Microsoft, Google et Amazon ont également investi massivement pour sécuriser des approvisionnements directs en électricité décarbonée – y compris via des partenariats inédits dans le nucléaire. En 2022-2023, ces entreprises ont conclu des accords d’achat d’énergie nucléaire afin d’alimenter leurs centres de calcul pour l’IA.
De telles initiatives garantissent une source stable d’électricité sans émissions de CO₂ pour faire tourner des milliers de GPU, tout en réduisant la dépendance aux énergies fossiles.
Par ailleurs, des efforts sont faits pour améliorer le PUE (Power Usage Effectiveness) des centres de données, valoriser la chaleur fatale (récupérer la chaleur des serveurs pour chauffer des bâtiments), et recourir au stockage d’énergie pour maximiser l’usage d’énergies renouvelables intermittentes.
L’intégration des énergies renouvelables couplée à l’efficacité énergétique permet ainsi de diminuer notablement l’empreinte carbone de chaque requête ChatGPT.
D’après Greenpeace, alimenter les serveurs avec de l’électricité 100 % verte plutôt qu’avec du charbon ou du gaz permet un gain immédiat, et ce type de transition est en cours chez la plupart des grands fournisseurs cloud (What is the CO2 emission per ChatGPT query? – Smartly.AI).

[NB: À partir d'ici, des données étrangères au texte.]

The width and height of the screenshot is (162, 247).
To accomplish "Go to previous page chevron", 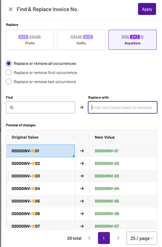I will point(90,238).

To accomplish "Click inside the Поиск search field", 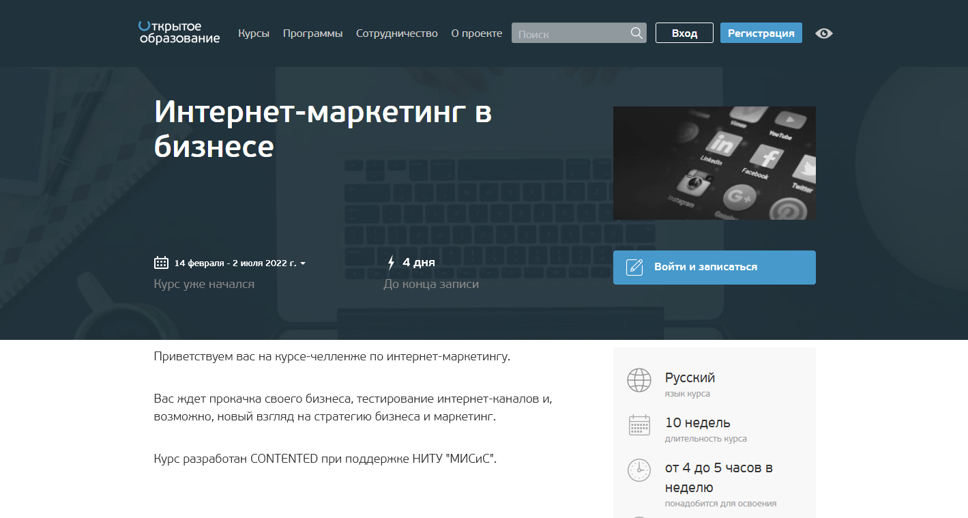I will [x=573, y=32].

4. Vers une IA plus sobre :
Outre les progrès technologiques, un point de plus en plus souligné est la nécessité de modérer les usages pour éviter un effet rebond (voir section suivante). Les concepteurs de ChatGPT travaillent à limiter les calculs inutiles (par exemple via des mécanismes pour ne pas générer de réponse inutilement longue ou pour mettre en veille des portions de modèle non sollicitées).
Mais c’est aussi aux utilisateurs et aux développeurs d’intégrer une forme de sobriété numérique. Cela signifie privilégier les modèles les plus légers suffisants pour une tâche donnée, grouper ses questions plutôt que d’envoyer de multiples requêtes dispersées, et questionner la pertinence d’utiliser une IA gourmande en ressources pour de simples besoins.
Cette démarche rejoint la notion d’« IA frugale », encouragée en France par des référentiels et guides de bonnes pratiques (voir volet réglementaire). L’amélioration des infrastructures passe donc autant par l’innovation technologique que par l’évolution des comportements des acteurs vers davantage de sobriété.